TASK TO COMPLETE.
Would it be possible to output exactly, and only, the lines below from the one holding "The image size is (585, 468)." to the last line, both included, with every picture left out?

MATERIAL SHOWN.
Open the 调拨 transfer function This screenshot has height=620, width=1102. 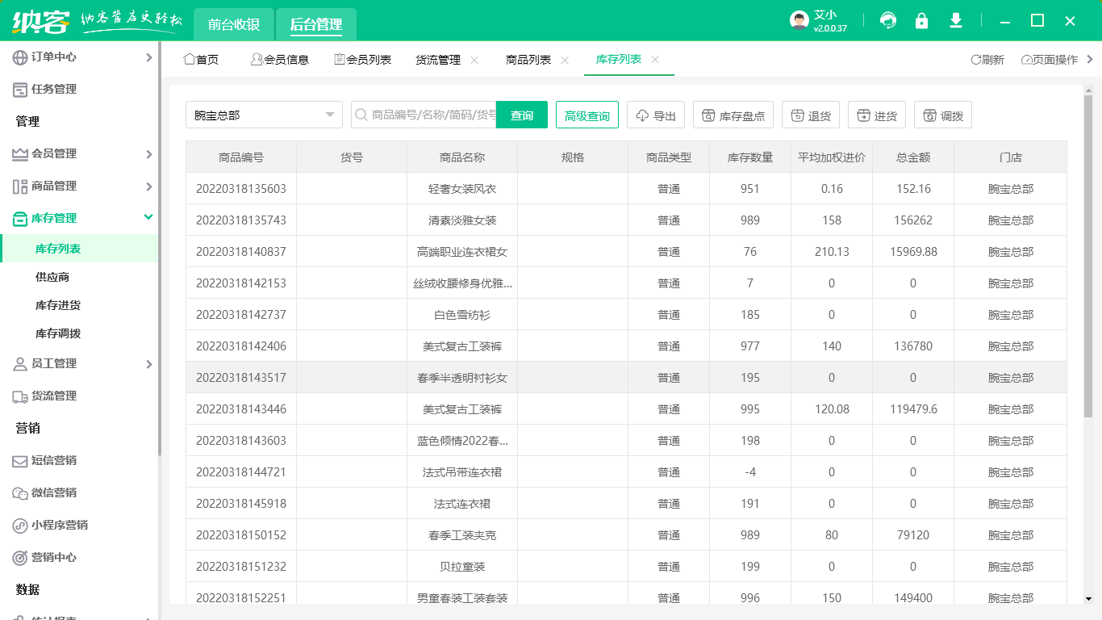(x=942, y=114)
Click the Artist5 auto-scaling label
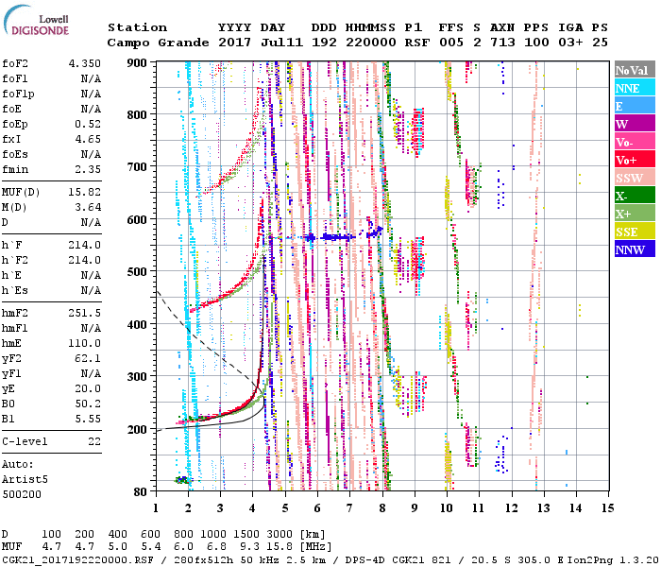 coord(24,480)
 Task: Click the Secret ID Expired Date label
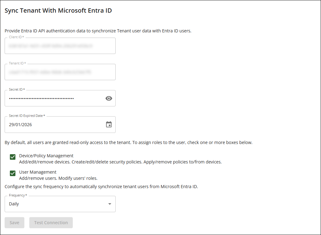click(27, 116)
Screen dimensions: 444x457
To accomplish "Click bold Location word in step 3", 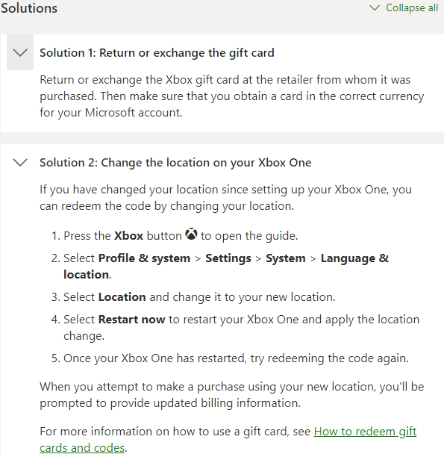I will tap(122, 297).

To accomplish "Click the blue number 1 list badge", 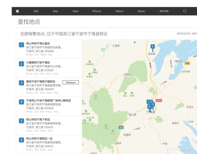I will pyautogui.click(x=21, y=45).
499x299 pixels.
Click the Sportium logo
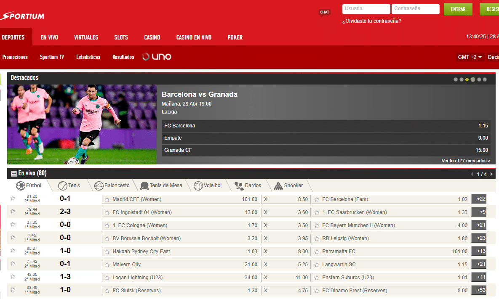click(x=22, y=16)
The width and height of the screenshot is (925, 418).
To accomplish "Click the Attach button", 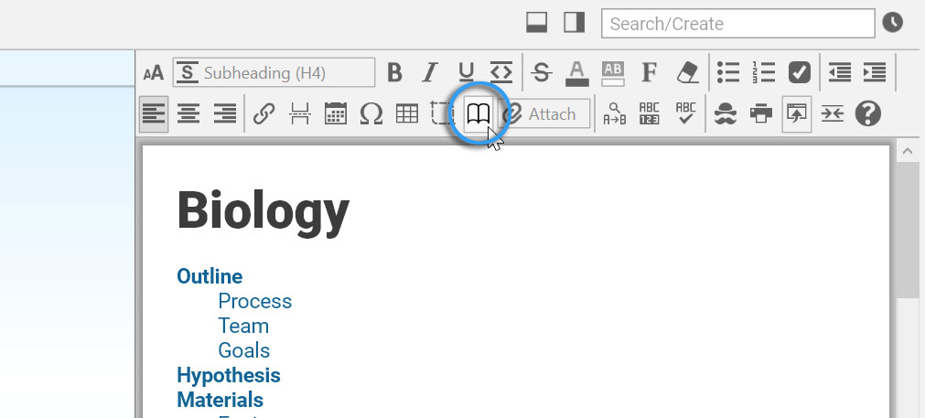I will pyautogui.click(x=544, y=114).
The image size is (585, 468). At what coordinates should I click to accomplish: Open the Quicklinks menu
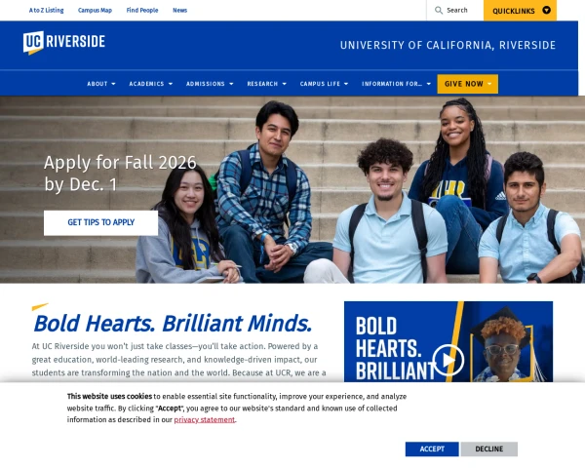[520, 11]
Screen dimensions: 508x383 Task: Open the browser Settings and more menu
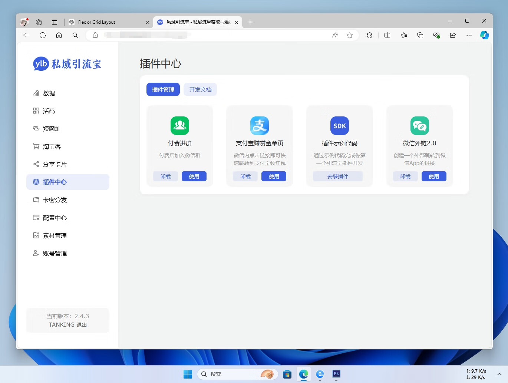pyautogui.click(x=469, y=35)
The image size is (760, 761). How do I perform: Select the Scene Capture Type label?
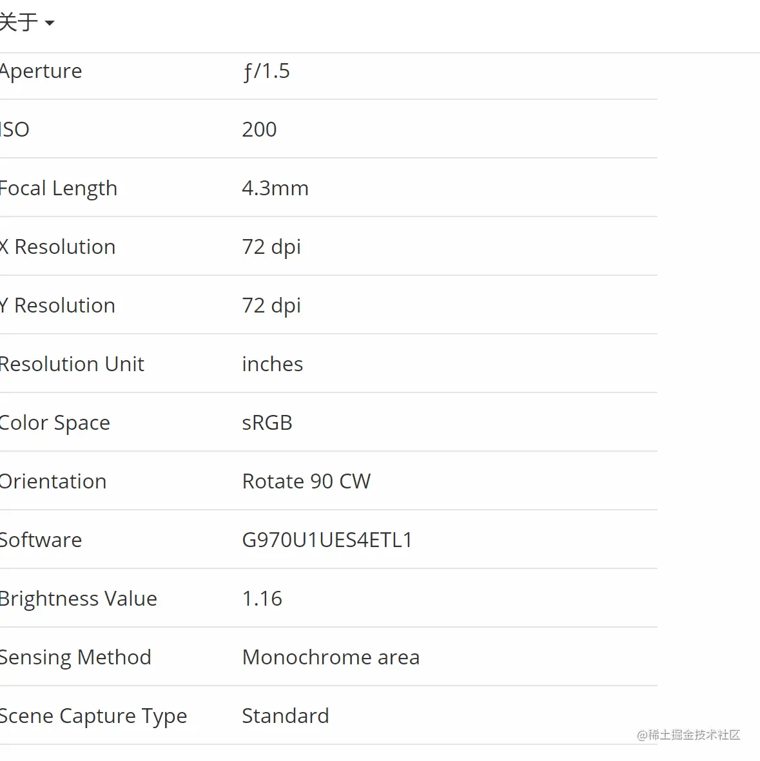(x=93, y=717)
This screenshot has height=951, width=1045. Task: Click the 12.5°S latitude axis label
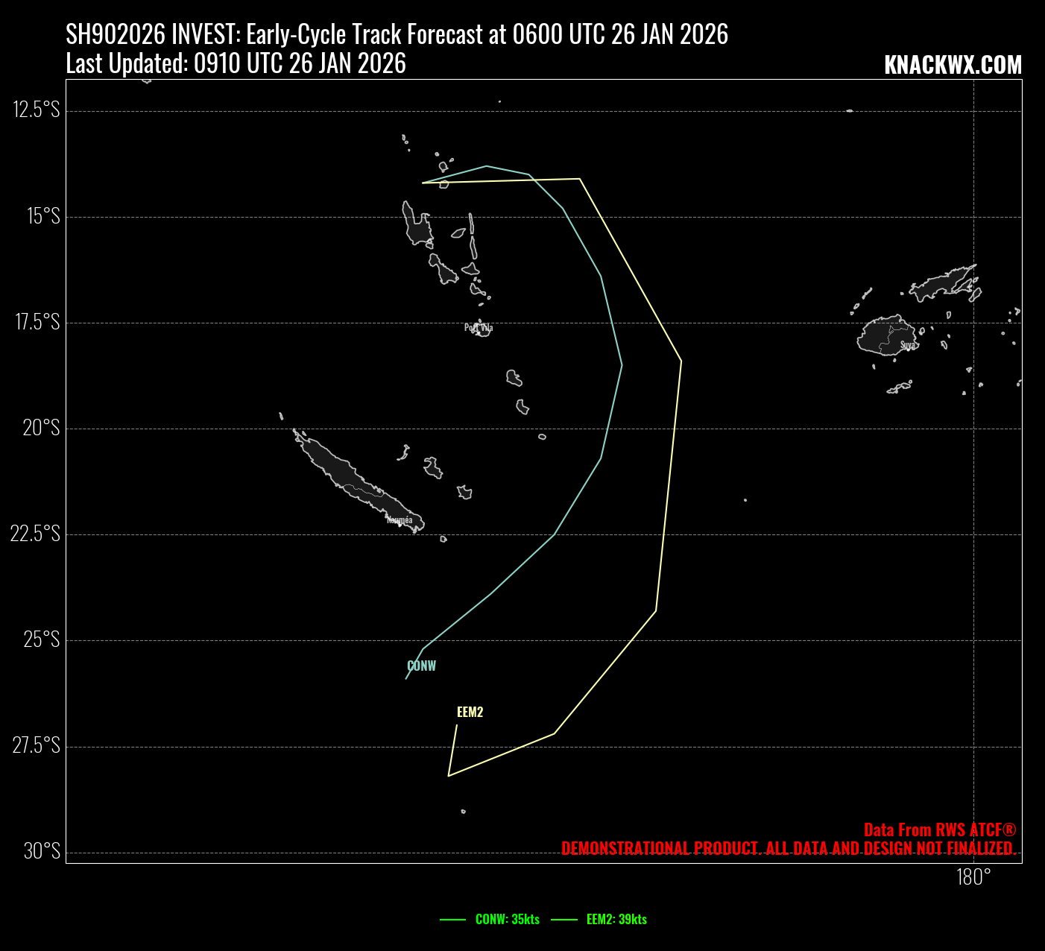point(36,110)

THE COMPLETED TASK.
The image size is (585, 468). At what coordinates should I click to accomplish: Open the Quicklinks menu
[520, 11]
Screen dimensions: 508x383 Task: Open the browser Settings and more menu
pyautogui.click(x=469, y=35)
The image size is (760, 761). How do I perform: Select the Scene Capture Type label?
(x=93, y=717)
This screenshot has height=951, width=1045. Task: Click the 12.5°S latitude axis label
point(36,110)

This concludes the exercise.